I really don't think they're being over sold that much. I'm running llama 3 8b on my machine, and it feels a lot like running claude 3 haiku with a much lower context window. Quality wise it is surprisingly nice.
Yeah I just mentioned Llama to point out that the open weight models have been really catching up.
Microsoft is almost certainly using GPT-4 given their relationship with ClosedAI, but I would definitely not put GPT-4 (nor Turbo) "two massive steps up" from Claude 3 Opus. I have access to both through Kagi, and I have found myself favoring the responses of Claude to the point where I almost never use GPT(TM) anymore.
You're misreading in multiple ways, maybe in a rush to dunk on "Closed AI".
Github Copilot is not the same as Copilot Chat which uses GPT-4, there still some uncertainty on if Copilot completions use GPT-4 as outsiders know it (and iirc they've specifically said it doesn't at some point)

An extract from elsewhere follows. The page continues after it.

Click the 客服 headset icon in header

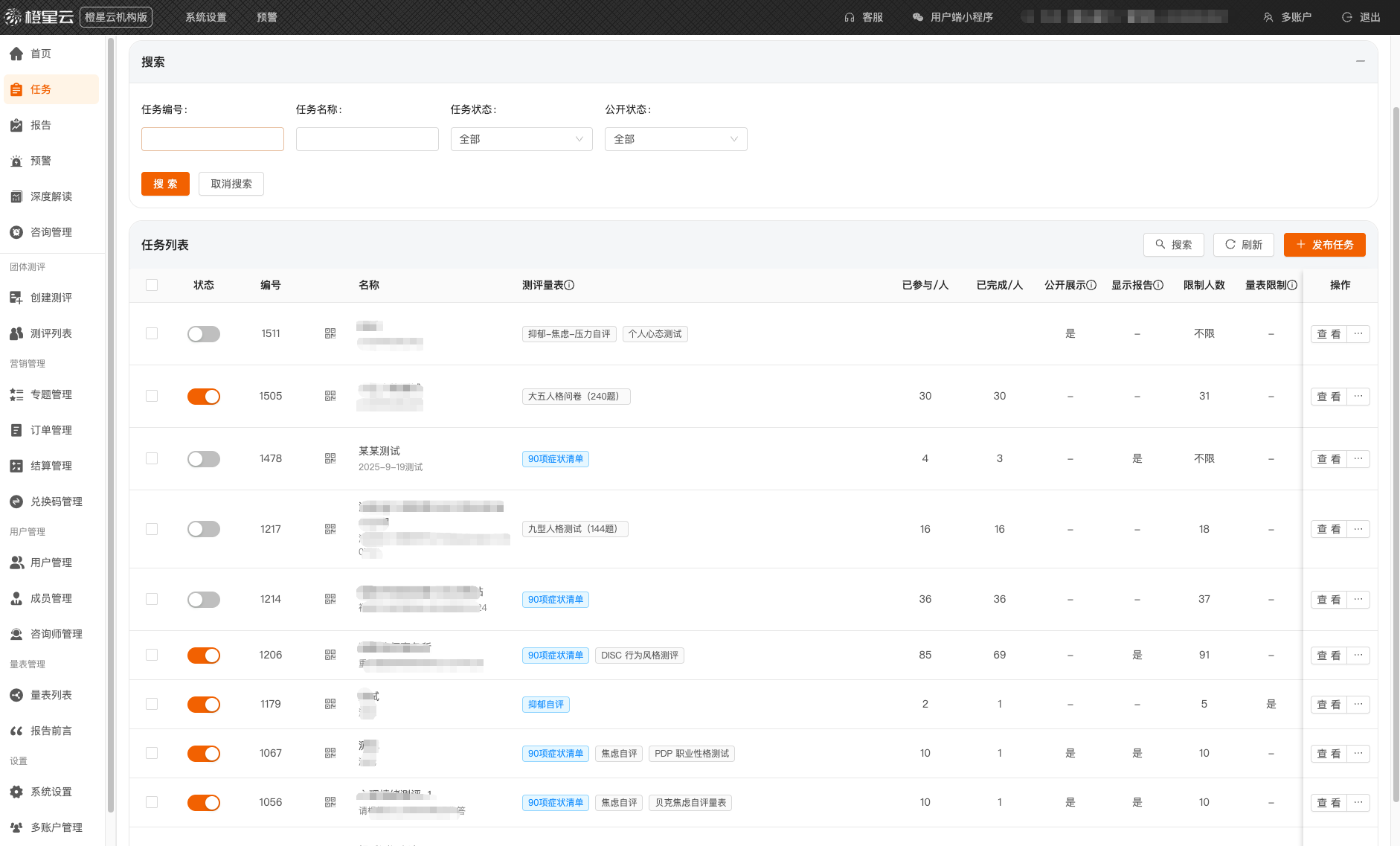pos(850,17)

I also said Haiku is two massive steps behind Anthropic's offerings... which are Sonnet and Opus.
Anthropic isn't any more open than OpenAI, and I personally don't attribute any sort of virtue to any major corporation, so I'll take what works best
I... don't think I misread you? Maybe you didn't mean what you wrote, but what you said was:
> Github is likely using a GPT-4 class model which is two (massive) steps up in capabilities in Anthropic's offerings alone
Comparing GPT-4 to Anthropics offerings, which, as you say, includes Sonnet and Opus.

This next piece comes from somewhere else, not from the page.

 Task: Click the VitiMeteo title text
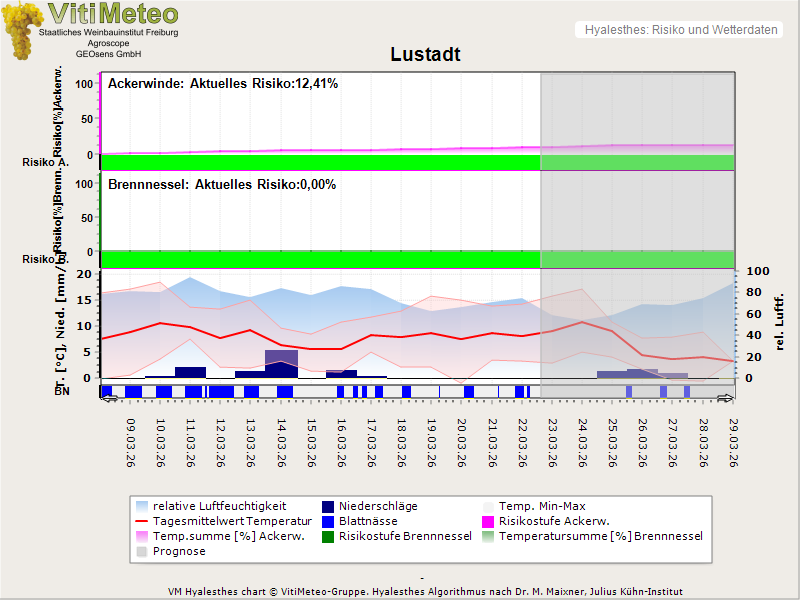coord(113,14)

> Anthropic isn't any more open than OpenAI, [...] so I'll take what works best
I understand that, and same here. I don't prefer Claude for any reason other than the quality of its output. I just think OpenAIs name is goofy with how they actually behave, so I prefer the more accurate derivative of their name :)
Regarding what model Copilot Completions is using - point taken, I have no comment on that. My original comment in this thread was only meant to point out that open weight models are getting a lot better. Not saying they're using them.
I think benchmarks are severely overselling what open source models are capable of compared to closed source models.